Mrs. Smith, who is the sister of the late Samuel Warren Vincent, was born and reared in Edgartown, where every man, woman and child of the time thought and talked of whales and whaling as the prime industry and chief source of the town’s revenue.

She smiles at present day arguments that girls marry while still children and is prone to dispute the opinion that there is anything modern or new about it, calling attention to her own marriage to Capt. George A. Smith when she was but seventeen years of age.

Captain Smith was not master of a ship at the time of his marriage, but was first officer, commonly called mate, of the famous ship, Charles W. Morgan. It was not a common practice for mates to take their wives to sea and Mrs. Smith remained at home for about four years following her marriage.

During that time several things occurred, chief among them being the rise to master’s rating by Captain Smith and the birth of their son Fred. At 21 years of age Mrs. Smith went to sea with her husband, who was commanding the whaling bark Nautilus, and with her she took their little son, three years of age.

Modern mothers who consider that the care of their children is a nerve racking and never ending problem would probably breathe a heartfelt sigh of thanksgiving after listening to the tales of Mrs. Smith’s experience at sea.

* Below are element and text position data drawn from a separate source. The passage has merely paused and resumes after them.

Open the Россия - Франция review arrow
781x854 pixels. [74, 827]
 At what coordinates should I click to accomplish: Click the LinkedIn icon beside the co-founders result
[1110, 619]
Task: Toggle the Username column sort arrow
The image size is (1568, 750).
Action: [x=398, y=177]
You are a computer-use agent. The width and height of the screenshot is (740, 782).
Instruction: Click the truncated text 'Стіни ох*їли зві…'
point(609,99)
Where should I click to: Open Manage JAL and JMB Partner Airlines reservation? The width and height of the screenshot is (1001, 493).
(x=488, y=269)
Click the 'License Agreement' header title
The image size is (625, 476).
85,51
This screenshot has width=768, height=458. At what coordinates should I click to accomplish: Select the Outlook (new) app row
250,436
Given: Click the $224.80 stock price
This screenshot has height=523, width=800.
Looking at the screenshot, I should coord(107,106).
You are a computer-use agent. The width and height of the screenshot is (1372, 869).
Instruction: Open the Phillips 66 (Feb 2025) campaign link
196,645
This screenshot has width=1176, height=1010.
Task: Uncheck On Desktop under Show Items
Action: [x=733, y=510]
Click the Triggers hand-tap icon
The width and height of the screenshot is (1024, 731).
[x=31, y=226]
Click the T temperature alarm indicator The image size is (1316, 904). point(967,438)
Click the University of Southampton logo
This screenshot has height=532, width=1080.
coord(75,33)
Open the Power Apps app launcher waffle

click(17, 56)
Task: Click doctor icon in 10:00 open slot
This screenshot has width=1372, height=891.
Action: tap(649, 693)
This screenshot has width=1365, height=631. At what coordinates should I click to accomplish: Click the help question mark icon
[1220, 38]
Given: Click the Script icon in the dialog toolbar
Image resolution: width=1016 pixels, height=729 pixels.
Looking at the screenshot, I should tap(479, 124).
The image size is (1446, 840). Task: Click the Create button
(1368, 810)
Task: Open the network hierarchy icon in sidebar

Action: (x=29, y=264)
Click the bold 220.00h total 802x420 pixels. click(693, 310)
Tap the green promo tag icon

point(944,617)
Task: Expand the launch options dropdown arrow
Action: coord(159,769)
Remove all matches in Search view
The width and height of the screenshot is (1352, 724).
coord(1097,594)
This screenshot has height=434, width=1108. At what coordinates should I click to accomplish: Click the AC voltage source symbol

Absolutely fearless and born with an instinct and desire to climb, her little son had to be watched constantly, and it may be gathered that the sailors, always fond of children, were by no means guiltless of aiding and abetting the child in his mischievous pranks. At sea or shore, Mrs. Smith was obliged and during the first two years’ cruise in the Atlantic she experienced many a shock from the antics of her son.

Not the least of these was the sight of the boy at the top of the tremendous stairway on Ladder Hill, St. Helena, where the ship stopped. It speaks well for her nerves that she suffered no shocks, nor did she contemplate leaving the ship to return home.

Rounding Cape Horn, the ship sailed from the Sandwich Islands and here Mrs. Smith and her son stayed for nearly five years during the periods that the ship was in the Arctic. At that time there was a community of captains’ families in Honolulu, all spending the time there while the ships were in the dangerous, cold climate.

Such was the yearly program followed by Mrs. Smith during the years that she spent away from home. And after months at sea, life was pleasant at Honolulu, although there were times when her son nearly turned his mothers hair gray with fright.

Lofty trees, the hotel cupola and the roofs of houses were the places that he seemed to prefer investigating, and Mrs. Smith tells many a tale of social functions suddenly interrupted by the announcement that her boy was in some lofty and dangerous spot from which a fall would have undoubtedly proved fatal. Yet, singularly, he never received any but slight injuries.

Returning home around the Horn, Captain and Mrs. Smith established their home in New Bedford, and there Mrs. Smith lived for a number of years while her husband was at sea. Her son had begun to attend high school when Captain Smith was asked to make a voyage into the Arctic from San Francisco and refused to go unless his wife accompanied him.

Reluctantly she agreed to go, and this time was forced to leave her son behind. The voyage was made in the bark Abram Barker and lasted but a single Arctic season, and Mrs. Smith still exhibits the handsomely engraved gold watch which was presented to her by the ship owners in appreciation of her sailing with her husband.

Mrs. Smith is remarkable for her memory which surpasses that of most persons. Seated by her great cabinet which is filled with curios she will related in detail where and how she obtained each one, often mentioning some interesting or humorous incident in connection with it.

There is no hesitating as she speaks, and one goes from the presence of this wonderful old lady with two exclamations upon his lips: “How can anyone remember so much!” and yet, having seen the sights that she has, “How can anyone forget!”